Throughout his career, this question has often been raised, but, as is clear from its frequency, there is no really good answer to it.

There are metrics on the code for each programmer - how many lines are written, etc. They do not mean anything by themselves, but their change may indicate either a change in the nature of tasks (for example, assistance on other projects, more communication with customers, etc.), or a change in the motivation of the programmer (loss of interest, illness without sick leave, etc. So this is a tool in the hands of the manager, but not something absolute.

Similar to the metrics of working hours.

Metrics for a project (without reference to programmers) are:

  • code quality metrics (something like Sonarqube)
  • coding style compliance metrics (for example, ktlint) This is useful, well, if it is checked at every MR/PR. Quite objective indicators that can and should be made mandatory.

From git, without a relatively specific programmer, you can get a metric for the frequency of class/method changes (code churn rate). This shows the hottest code: you need to look at it, think about refactoring and additional tests. At the same time, I have not seen enough good utilities (working at the level of methods/functions/classes for Kotlin). More often at the file level, for example https://github.com/garybernhardt/dotfiles/blob/main/bin/git-churn .

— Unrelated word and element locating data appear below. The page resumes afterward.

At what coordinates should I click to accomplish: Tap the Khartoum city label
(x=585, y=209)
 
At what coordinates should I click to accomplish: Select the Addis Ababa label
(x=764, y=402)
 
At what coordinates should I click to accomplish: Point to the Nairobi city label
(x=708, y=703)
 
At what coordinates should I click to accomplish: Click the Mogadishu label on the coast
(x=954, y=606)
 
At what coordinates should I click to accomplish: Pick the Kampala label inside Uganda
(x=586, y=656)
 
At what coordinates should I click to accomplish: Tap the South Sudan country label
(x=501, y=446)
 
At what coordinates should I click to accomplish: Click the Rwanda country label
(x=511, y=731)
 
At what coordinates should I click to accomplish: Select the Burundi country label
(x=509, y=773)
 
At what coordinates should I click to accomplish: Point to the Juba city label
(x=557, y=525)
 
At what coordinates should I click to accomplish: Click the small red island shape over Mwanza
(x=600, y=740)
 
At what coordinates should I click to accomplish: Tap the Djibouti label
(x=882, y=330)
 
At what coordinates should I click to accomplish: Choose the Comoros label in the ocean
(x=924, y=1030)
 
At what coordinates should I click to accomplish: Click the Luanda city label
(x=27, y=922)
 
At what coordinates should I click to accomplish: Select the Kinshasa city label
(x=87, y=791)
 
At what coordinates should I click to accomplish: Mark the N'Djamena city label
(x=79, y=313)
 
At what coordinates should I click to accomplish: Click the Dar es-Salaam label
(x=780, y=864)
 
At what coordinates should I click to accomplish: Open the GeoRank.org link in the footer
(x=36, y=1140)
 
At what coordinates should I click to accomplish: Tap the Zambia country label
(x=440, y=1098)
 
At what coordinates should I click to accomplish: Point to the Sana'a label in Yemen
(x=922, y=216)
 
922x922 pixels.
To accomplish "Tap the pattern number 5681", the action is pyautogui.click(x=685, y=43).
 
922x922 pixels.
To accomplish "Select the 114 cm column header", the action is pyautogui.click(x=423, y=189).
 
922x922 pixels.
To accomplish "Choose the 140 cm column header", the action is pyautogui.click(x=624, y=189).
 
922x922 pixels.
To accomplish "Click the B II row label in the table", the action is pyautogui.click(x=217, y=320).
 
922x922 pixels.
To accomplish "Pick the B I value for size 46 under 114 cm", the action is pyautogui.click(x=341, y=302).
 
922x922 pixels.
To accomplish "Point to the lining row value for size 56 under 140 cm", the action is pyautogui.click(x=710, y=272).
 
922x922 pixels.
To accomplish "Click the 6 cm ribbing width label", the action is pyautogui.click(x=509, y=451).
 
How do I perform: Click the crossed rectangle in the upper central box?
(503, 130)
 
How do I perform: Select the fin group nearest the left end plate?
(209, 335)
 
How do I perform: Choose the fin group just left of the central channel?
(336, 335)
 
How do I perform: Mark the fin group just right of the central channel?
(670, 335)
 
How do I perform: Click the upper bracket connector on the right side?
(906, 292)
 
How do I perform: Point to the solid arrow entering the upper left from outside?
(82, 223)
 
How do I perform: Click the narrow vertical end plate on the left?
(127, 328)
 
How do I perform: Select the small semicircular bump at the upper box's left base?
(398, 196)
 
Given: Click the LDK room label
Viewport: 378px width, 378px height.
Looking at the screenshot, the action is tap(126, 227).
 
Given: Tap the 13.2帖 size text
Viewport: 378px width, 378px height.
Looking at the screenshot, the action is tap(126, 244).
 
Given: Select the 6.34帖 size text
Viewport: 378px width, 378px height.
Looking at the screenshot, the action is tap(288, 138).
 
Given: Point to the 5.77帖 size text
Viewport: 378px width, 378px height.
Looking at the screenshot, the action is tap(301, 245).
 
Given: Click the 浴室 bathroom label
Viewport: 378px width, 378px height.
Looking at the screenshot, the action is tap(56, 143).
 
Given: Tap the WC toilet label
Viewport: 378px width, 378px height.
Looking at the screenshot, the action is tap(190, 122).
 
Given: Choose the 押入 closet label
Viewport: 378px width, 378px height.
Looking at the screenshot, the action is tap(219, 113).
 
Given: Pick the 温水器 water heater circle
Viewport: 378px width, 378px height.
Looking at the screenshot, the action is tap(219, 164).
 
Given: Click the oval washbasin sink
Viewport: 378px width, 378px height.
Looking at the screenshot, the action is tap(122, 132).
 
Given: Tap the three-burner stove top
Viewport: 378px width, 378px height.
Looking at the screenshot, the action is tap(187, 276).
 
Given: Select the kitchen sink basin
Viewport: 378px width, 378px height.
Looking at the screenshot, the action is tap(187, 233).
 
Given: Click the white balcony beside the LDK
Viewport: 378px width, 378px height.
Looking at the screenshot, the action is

The number of lines of code (SLOC) is also an important metric. It shows how much logic is embedded in the project (and how difficult it is to figure it out). But this is more of a project metric, rather than a specific developer. This is particularly well integrated into Rails:

+----------------------+-------+-------+---------+---------+-----+-------+ | Name | Lines | LOC | Classes | Methods | M/C | LOC/M | +----------------------+-------+-------+---------+---------+-----+-------+ | Controllers | 176 | 149 | 10 | 18 | 1 | 6 | | Helpers | 38 | 35 | 0 | 4 | 0 | 6 | | Models | 183 | 147 | 5 | 20 | 4 | 5 | | Libraries | 0 | 0 | 0 | 0 | 0 | 0 | | Integration tests | 0 | 0 | 0 | 0 | 0 | 0 | | Functional tests | 855 | 686 | 9 | 3 | 0 | 226 | | Unit tests | 684 | 568 | 7 | 0 | 0 | 0 | +----------------------+-------+-------+---------+---------+-----+-------+ | Total | 1936 | 1585 | 31 | 45 | 1 | 33 | +----------------------+-------+-------+---------+---------+-----+-------+ Code LOC: 331 Test LOC: 1254 Code to Test Ratio: 1:3.8

– immediately something can be said about the project simply by these figures.

SLOC shows support efforts well, and Heat of code development efforts – https://hitsofcode.com . Hit of code takes into account not only the current code, but also the deleted one.

From a relatively recent one, the metrics of the application (DORA) are good:

  1. Lead time for changes – the time from getting the code into main to getting it to clients
  2. Change failure rate – % of releases for clients that require immediate fixes
  3. Deployment frequency – the frequency of release of new versions for customers
  4. Mean time to recovery (MTTR) – the average time to recover from a failure

(it is clear that we are interested in technical, not product/marketing metrics in this note)

As a result, there are several classes of metrics, and it makes sense to use them all. At the same time, there are no metrics that by themselves would show to reward a programmer or fire him.